Dr. Cross, eager to allay the misgivings that must inevitably follow the overthrow of accepted ideas of Church history and doctrine, explains the resemblance between the Christian and pre-Christian churches as traceable to a common tradition: both “draw on common resources of language, common theological themes and concepts, and share common religious institutions.” 16 But this common tradition was not that of conventional Judaism, let alone Hellenistic philosophy; it was the ancient tradition of the righteous few who flee to the desert with their wives and children to prepare for the coming of the Lord and escape persecution at the hands of the official religion. Qumran seems to have been the camping-place of such holy fugitives as early as the eighth and seventh centuries B.C., that is, as early as the days of Lehi.17 The Book of Mormon clearly states that its people consider themselves to be in this particular and peculiar line of Israelite tradition.18 The discoveries at and near Qumran now prove not only that such people existed, but also that they produced a peculiar type of literature, and it is to the Book of Mormon that one may turn for some of the most perfect examples of that literature. And so the voices whispering out of the dust on the shores of the Dead Sea may yet provide some of the most powerful confirmation of the authenticity of the Book of Mormon.
NOTES
* “More Voices from the Dust” appeared in the Instructor (March 1956), pp. 71—72, 74.
1. Cross, Frank Moore, “The Manuscripts of the Dead Sea Caves,” The Biblical Archeologist 17, 1 (February 1954): 3. The fullest general description of the finding of the scrolls is still Harold Henry Rowley, The Zadokite Fragments and the Dead Sea Scrolls (Oxford University Press, 1952).
2. Cross, p. 4.
3. Fritsch, Charles Theodore, “Herod the Great and the Qumran Community,” Journal of Biblical Literature 74 (September 1955): 174.

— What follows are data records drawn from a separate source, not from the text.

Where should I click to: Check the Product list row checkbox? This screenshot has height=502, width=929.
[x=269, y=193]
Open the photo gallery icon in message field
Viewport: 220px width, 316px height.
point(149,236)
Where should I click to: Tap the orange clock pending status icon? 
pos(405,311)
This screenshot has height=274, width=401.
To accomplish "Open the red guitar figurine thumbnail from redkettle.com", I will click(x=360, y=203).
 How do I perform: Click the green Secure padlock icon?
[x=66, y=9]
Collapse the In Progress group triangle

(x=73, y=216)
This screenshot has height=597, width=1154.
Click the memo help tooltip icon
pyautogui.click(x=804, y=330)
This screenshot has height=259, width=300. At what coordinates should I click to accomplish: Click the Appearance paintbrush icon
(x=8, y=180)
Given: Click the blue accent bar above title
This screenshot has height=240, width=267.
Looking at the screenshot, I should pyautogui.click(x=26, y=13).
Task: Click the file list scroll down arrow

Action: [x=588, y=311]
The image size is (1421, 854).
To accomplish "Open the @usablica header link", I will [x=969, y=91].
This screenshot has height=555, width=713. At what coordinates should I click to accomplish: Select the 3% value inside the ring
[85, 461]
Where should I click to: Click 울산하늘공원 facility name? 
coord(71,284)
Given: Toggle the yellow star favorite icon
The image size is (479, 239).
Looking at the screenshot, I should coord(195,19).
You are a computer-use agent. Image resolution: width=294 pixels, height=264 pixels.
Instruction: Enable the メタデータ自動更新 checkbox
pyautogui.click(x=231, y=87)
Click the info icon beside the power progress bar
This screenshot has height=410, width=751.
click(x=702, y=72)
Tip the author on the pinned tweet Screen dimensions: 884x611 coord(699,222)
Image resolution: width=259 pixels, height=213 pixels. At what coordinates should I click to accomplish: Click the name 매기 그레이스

4. Harding, G. Lankester, “Where Christ Himself May Have Studied: An Essene Monastery at Khirbet Qumran,” Illustrated London News 227 (September 3, 1955): 379.
5. Cross, p. 3.
6. Cross, p. 18. It should be noted that the Inspired Version of the Bible as we have it from Joseph Smith greatly favors the Septuagint.
7. Dupont-Sommer, A., The Dead Sea Scrolls: A Preliminary Report (New York: Macmillan, 1952), p. 100. Time has vindicated this verdict, which Dupont-Sommer has repeated in his latest work. (See Time, “Dead Sea Jewels” [September 5, 1955], p. 34.)
8. Courtesy Time; copyright Time, Inc., 1955.
9. Nibley, Hugh W., “New Approaches to Book of Mormon Study,” Improvement Era (March 1954), pp. 148ff.
10. Brownlee, William H., “A Comparison of the Covenanters of the Dead Sea Scrolls with Pre-Christian Jewish Sects,” The Biblical Archeologist 14, 3 (September 1951): 58.
11. Cross, p. 3; compare Brownlee, “Biblical Interpretation among the Sectaries of the Dead Sea Scrolls,” The Biblical Archeologist 14, 3 (September 1951): 58.
12. Brownlee, ibid., p. 60.
13. Harding.
14. We pointed this out in 1954 (note 9 above), but the recent admissions of such authorities as Cross, Brownlee, and Harding now lend real force to the argument.
15. Meinhold, Peter, “Die Anfänge des Amerikanischen Geschichtsbewusstseins,” Saeculum 5 (1954): 86.
16. Cross, “The Scrolls and the New Testament,” The Christian Century 72 (August 1955): 971.
17. Kelso, James L., “The Archaeology of Qumran,” Journal of Biblical Literature 74 (September 1955): 145. “The roots of the Sect undoubtedly do go back to the pre-Maccabean Hasidim,” according to Fritsch, ibid., p. 177.
18. Nibley, Improvement Era (May 1954), pp. 326—30.